Di samping itu, Fahmi juga menyampaikan berdasarkan pemantauan bursa hingga 28 April 2026, terdapat 11 emiten yang belum menyampaikan laporan keuangan auditan tahunan per 31 Desember 2025 secara tepat waktu.

Satu di antaranya terdapat perusahaan tercatat yang merupakan perusahaan perasuransian yang belum menyampaikan laporan keuangan sesuai batas waktu yang telah ditentukan.

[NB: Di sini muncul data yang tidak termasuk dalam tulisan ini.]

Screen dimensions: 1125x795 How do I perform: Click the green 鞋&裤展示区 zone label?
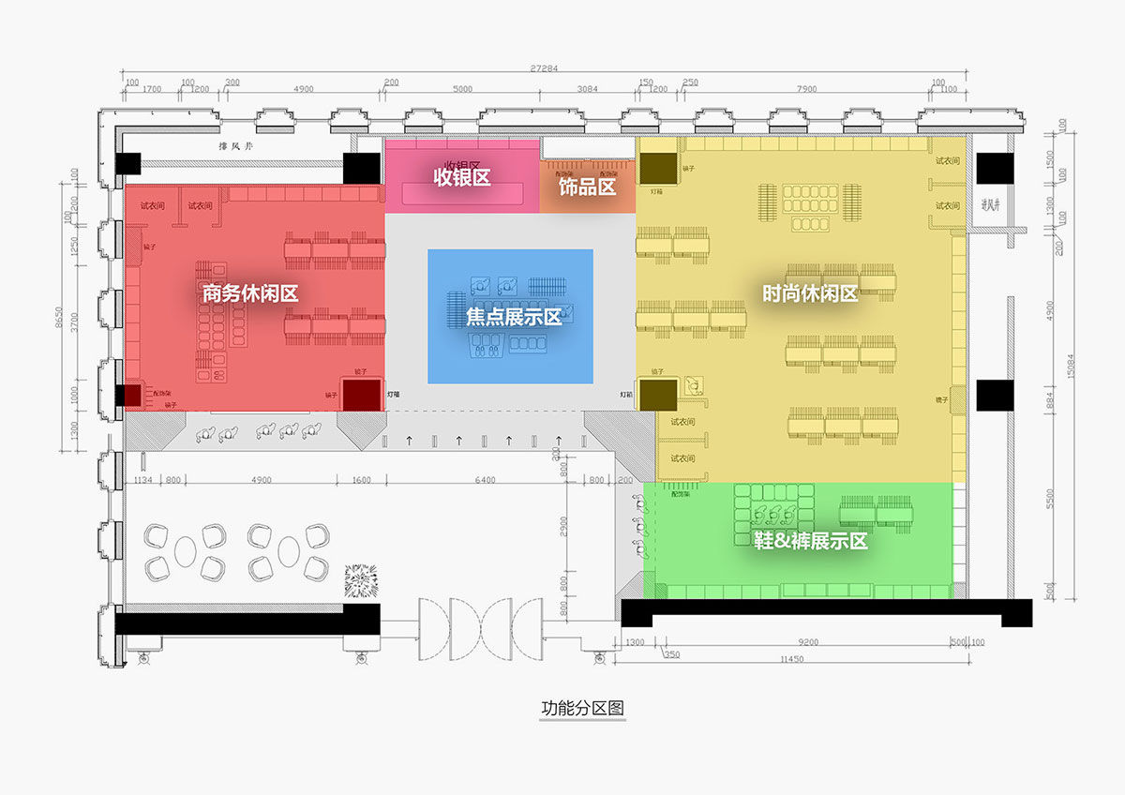pos(811,541)
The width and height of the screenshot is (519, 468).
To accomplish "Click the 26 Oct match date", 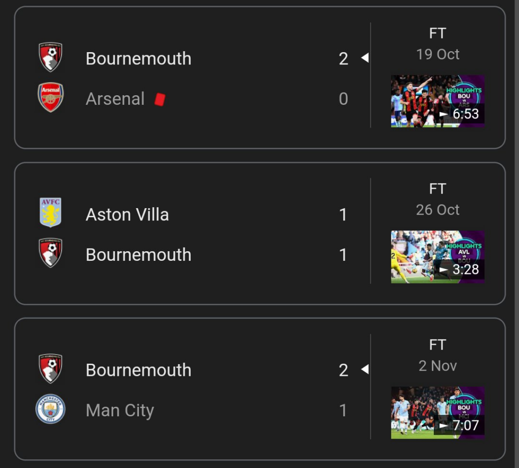I will (x=437, y=210).
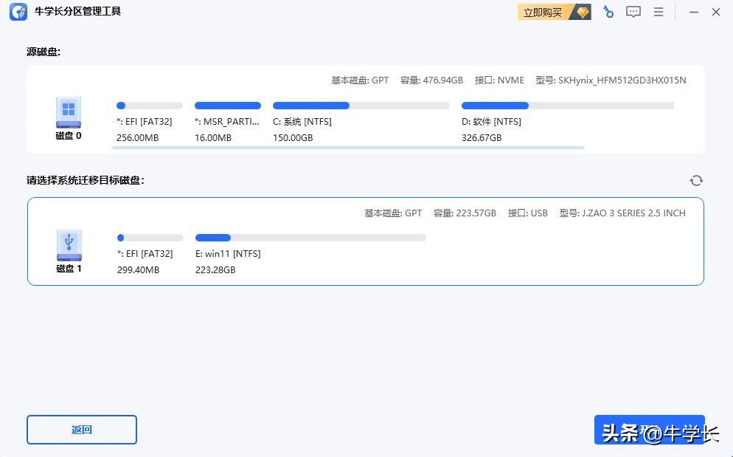Click the C: partition capacity usage bar
The height and width of the screenshot is (457, 733).
(310, 105)
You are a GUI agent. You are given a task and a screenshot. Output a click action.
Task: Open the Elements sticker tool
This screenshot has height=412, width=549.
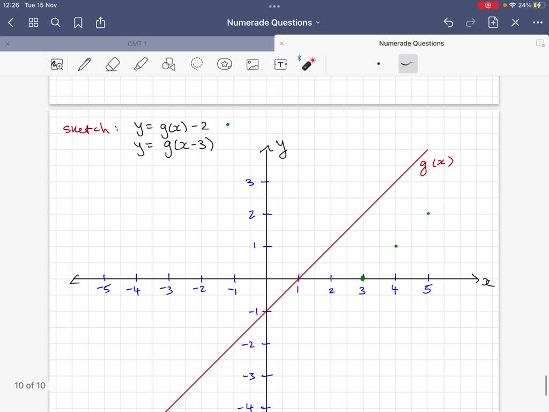tap(225, 64)
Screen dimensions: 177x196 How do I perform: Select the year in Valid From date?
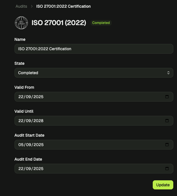(x=38, y=97)
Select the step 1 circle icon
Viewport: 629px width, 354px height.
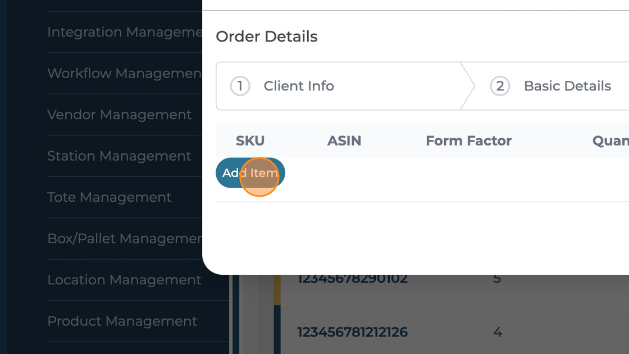(240, 86)
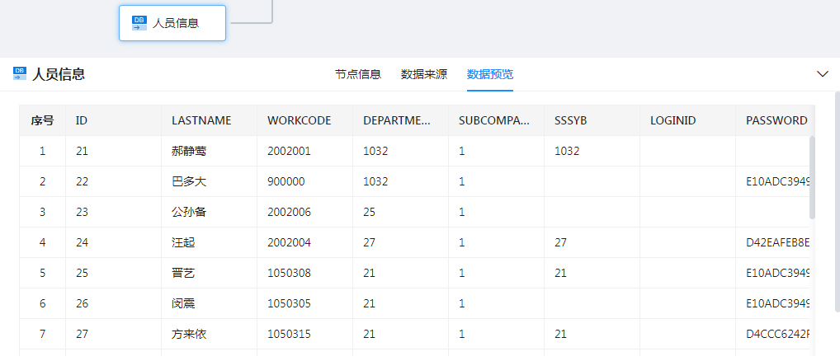This screenshot has height=361, width=840.
Task: Click the 序号 column header
Action: coord(42,120)
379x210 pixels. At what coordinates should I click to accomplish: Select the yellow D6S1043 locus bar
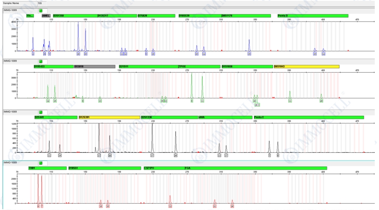(x=307, y=67)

"Berdasarkan pemantauan Bursa hingga 28 April 2026, dapat kami sampaikan bahwa terdapat sebelas Perusahaan Tercatat yang belum menyampaikan Laporan Keuangan Auditan Tahunan per 31 Desember 2025 secara tepat waktu,” tambah Fahmi.

Saat ini, SMMF lebih banyak menerbitkan surat utang atau obligasi daripada saham publik, dan sahamnya berstatus tidak aktif atau tidak diperdagangkan di pasar reguler saat ini.